# Aufgabe
In welchem Jahr wurde der Strahl laut Textauszug geschrieben?
*** Textauszug ***
Zweiter Strahl
Die letzte Frucht (=Abhandlung) aus dem Gefängnis in Eskishehir
Zweiter Strahl des Einunddreißigsten Blitzes
بِسْمِ اللَّهِ الرَّحْمَنِ الرَّحِيمِ
»Im Namen Gottes, des Erbarmers, des Allbarmherzigen.«
Dieser Strahl wurde vor 16 Jahren geschrieben (1935), zu einer Zeit, als ich nach der Entlassung meiner Freunde allein im Gefängnis zu Eskischehir zurückgeblieben war. Ich hatte (diesen Strahl) mit meiner eigenen nur sehr unzureichenden Handschrift zu einer sehr aufreibenden und höchst unerfreulichen Zeit in großer Eile geschrieben, weshalb denn auch manches ziemlich ungereimt erscheint. Als ich ihn nun kürzlich korrigiert habe, sah ich, dass er dennoch äußerst wertvoll, voller Kraft und von großer Bedeutung ist.
Said Nursi
(Dieser Strahl bildet den Siebenten Punkt, im Anhang zu den sechs Punkten, die bereits im Dreißigsten Blitz behandelt worden waren, und handelt von
Allahu Ehad
»dem Einen Gott«,
jenem größten Seiner Namen.)
*** Datenauszug ***
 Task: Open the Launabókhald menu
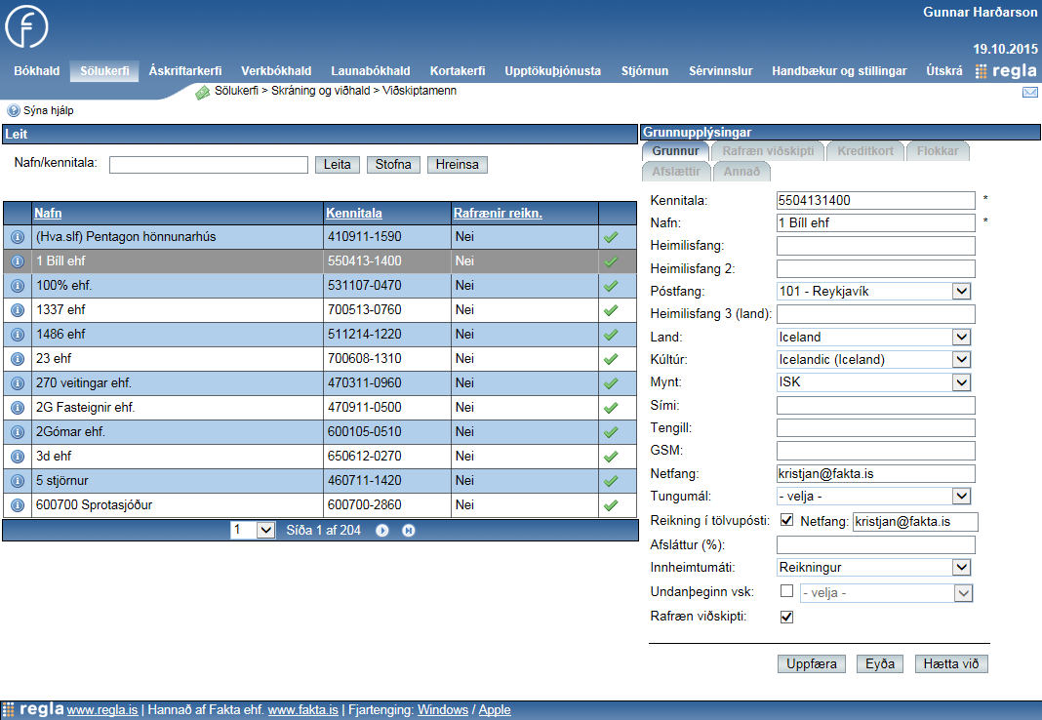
***
# Lösung
Im Jahr 1935.